Он чувствовал, что она сдается, чувствовал так же реально, как ночной ветерок на коже. Зная, что приблизился к самому краю, лихорадочно жаждал соприкосновения.
Маленькая, роскошно мягкая фигурка. Под рукой стремительно колотится сердце. Оно почти ощутимо в ладони, губы впитывают вкус горячей атласной кожи, язык проникает в рот. Настоящая пытка. Почти невозможно сдержаться, чтобы не сорвать с нее платье и устроить настоящий пир.
Он застонал, коснувшись отвердевших сосков под шелком, снова впился в губы.
Губы живые, отчаянные. Ее руки касаются его тела с такой же поспешной настойчивостью. Ана знала: если отдаться полностью в этот самый момент, назад уже возврата не будет. Сейчас они не будут заниматься любовью. Это нельзя делать на залитой звездным светом террасе, под окнами, за которыми может проснуться ребенок.
Но и от любви уже не отвернешься. Не сможешь. Не повернешь приливную волну чувств, как не остановишь текущую в жилах кровь.
Очень скоро наступит момент, когда она отдаст ему то, чего никому еще не отдавала.
Ана отвела голову, уткнулась лицом в плечо Буна.
— Ты даже не представляешь, что со мной делаешь.
— Расскажи. — Бун прихватил зубами мочку ее уха, отчего она задрожала. — Хочу послушать.
— Причиняешь мне боль. И внушаешь желание. — И надежду, добавила она про себя. — Никому это еще не удавалось. — Ана отстранилась с долгим прерывистым вздохом. — И мы этого оба боимся.
— Не стану отрицать. — Глаза Буна приобрели цвет кобальта в сумеречном свете. — Не стану отрицать, что больше всего на свете хочу унести тебя сейчас наверх и уложить в постель.
При этой мысли сердце Аны бешено заколотилось.
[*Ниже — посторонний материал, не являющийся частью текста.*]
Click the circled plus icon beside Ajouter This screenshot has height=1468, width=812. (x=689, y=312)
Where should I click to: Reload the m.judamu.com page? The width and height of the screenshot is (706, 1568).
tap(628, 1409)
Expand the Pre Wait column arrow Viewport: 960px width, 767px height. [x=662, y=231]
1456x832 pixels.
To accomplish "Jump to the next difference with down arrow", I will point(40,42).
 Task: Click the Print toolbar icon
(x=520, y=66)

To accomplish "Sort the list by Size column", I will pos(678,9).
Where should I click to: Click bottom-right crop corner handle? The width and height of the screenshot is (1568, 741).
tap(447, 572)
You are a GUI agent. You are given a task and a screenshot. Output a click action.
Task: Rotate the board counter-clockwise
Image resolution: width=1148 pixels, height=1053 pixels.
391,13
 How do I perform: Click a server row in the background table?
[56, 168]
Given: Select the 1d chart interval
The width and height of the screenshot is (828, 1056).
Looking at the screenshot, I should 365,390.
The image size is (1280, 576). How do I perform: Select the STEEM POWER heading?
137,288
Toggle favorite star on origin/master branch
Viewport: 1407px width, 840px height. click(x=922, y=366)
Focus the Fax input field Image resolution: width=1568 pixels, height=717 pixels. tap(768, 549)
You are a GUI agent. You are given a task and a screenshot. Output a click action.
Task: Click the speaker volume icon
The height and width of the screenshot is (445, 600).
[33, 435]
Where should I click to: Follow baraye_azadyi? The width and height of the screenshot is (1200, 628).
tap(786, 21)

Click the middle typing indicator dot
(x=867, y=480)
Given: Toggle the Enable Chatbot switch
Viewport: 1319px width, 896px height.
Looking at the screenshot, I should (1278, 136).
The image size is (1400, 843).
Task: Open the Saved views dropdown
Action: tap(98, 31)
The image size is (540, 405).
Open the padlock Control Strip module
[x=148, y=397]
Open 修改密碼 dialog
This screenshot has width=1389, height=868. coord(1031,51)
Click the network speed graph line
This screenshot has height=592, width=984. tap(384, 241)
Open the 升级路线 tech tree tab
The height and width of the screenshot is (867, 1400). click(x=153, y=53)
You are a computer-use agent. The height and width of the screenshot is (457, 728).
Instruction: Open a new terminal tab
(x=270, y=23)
— Ты веришь в неизбежность, Бун?
— Приходится верить.
Ана кивнула:
— Я верю в судьбу, в причуды судьбы, в капризы, которые люди приписывают воле богов.
Глядя на тебя, я тоже верю в неизбежное. Можешь понять, что у меня есть тайны, которые я открыть не могу, что я с тобой не всем могу поделиться? — Заметив во взгляде Буна удивление и несогласие, она затрясла головой, не дав ему слово сказать. — Пока не отвечай… Подумай, проверь. И я тоже подумаю.